HORIZONS
are everywhere: both inside and outside of what only feels like our sense of self. The edge between what I think is me and what I think is you is as much a horizon as any line of mountains or that far dark line on the distant ocean. Horizon is the line between what we think we know and what we do not know, between what we think we see and do not see: horizons mark the threshold between the world that I inhabit and the one that seems to wait for me, between a world I can almost understand and what lies beyond the imagination of my present life. Horizons are creative, disturbing, invitational edges just by the fact that they exist.
Horizons between the known and the unknown are everywhere in our human lives, even when we refuse to lift our heads and our eyes to see them: wherever we live, the sun rises over a certain horizon and sets behind the opposite one at the end of the day, but often invisibly, because we have four thick walls surrounding us, set firmly against our understanding. Horizons are appearing and disappearing all around us whether we know it or not, even in my own mind. When I refuse to face something real and necessary in my life I stop looking at the edge between what I know and what I do not know; I close myself off from understanding by refusing to look at a necessary inner horizon.
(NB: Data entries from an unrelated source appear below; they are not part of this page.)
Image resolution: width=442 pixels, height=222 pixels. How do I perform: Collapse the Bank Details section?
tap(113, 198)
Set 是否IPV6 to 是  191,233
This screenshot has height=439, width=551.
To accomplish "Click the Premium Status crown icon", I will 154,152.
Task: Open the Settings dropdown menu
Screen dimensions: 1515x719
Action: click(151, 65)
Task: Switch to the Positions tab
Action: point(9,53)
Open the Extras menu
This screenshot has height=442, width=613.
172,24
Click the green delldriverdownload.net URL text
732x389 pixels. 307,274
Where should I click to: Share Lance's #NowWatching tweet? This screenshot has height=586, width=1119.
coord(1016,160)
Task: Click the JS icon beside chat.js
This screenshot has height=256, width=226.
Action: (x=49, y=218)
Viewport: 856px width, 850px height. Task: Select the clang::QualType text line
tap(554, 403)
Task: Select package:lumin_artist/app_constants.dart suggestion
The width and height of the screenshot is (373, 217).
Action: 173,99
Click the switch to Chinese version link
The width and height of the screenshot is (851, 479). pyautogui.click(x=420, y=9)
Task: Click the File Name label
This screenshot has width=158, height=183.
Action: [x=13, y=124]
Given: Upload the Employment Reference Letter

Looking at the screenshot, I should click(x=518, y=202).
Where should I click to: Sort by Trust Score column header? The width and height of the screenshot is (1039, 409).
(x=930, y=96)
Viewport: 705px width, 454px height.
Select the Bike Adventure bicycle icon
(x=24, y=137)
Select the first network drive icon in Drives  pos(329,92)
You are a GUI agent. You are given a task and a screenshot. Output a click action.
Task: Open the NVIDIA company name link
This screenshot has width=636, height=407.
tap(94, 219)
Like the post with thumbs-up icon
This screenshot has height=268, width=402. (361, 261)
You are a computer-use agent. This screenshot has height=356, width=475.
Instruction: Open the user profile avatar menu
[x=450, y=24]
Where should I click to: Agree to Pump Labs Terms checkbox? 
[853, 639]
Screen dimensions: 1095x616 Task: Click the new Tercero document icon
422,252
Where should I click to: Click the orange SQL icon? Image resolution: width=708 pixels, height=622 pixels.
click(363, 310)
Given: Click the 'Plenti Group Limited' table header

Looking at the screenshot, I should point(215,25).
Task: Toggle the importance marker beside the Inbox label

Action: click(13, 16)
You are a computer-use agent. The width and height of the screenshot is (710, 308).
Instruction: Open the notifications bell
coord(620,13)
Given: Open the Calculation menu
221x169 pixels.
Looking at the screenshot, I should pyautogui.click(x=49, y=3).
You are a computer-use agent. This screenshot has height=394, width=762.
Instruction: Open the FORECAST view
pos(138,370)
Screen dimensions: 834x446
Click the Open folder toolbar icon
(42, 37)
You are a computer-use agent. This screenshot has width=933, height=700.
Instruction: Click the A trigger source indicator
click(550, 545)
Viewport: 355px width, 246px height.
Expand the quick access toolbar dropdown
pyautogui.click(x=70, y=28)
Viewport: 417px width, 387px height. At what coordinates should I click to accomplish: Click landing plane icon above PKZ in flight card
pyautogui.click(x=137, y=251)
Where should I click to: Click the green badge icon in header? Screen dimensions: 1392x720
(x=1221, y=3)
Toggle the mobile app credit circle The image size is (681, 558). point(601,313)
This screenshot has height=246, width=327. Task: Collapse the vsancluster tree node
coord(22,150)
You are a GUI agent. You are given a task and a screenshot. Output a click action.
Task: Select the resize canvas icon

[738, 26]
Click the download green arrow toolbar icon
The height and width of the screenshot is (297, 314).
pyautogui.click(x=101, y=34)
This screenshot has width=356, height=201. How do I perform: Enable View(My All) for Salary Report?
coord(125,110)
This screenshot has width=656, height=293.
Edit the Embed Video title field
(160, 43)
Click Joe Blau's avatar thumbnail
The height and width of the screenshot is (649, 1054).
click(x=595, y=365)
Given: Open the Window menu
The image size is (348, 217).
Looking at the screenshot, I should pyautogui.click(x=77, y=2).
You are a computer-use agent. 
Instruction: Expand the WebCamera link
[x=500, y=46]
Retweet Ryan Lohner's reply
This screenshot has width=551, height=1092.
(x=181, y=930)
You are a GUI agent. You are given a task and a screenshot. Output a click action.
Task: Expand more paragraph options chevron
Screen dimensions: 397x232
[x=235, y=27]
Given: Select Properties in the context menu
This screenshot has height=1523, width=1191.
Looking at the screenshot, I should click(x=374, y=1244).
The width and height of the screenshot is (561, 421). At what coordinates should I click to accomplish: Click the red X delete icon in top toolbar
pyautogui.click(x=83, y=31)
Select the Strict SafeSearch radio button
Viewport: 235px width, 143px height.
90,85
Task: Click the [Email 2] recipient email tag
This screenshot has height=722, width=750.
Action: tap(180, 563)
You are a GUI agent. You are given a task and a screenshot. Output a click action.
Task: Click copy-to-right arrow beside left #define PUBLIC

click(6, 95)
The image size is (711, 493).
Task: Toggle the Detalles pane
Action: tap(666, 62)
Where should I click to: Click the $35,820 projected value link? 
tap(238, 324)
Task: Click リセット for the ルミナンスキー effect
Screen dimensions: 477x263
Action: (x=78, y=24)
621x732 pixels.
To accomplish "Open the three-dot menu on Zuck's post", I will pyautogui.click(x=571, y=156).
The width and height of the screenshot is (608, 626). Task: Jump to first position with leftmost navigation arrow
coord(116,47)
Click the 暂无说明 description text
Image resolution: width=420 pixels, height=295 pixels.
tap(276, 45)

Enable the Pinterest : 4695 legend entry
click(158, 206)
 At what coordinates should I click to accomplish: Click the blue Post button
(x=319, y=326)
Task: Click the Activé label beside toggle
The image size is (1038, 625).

Horizons are invitational edges between what is familiar and what must be imagined: the main horizon in my life is the line over which, imaginatively, my future lies. The line between the world I can perceive and the world that waits for me is also a parallel to my individual creative powers and to my sense of personal courage: my individual creativity is calibrated by how much I put the world I live in, into conversation with the world, beyond the horizon, I must live into.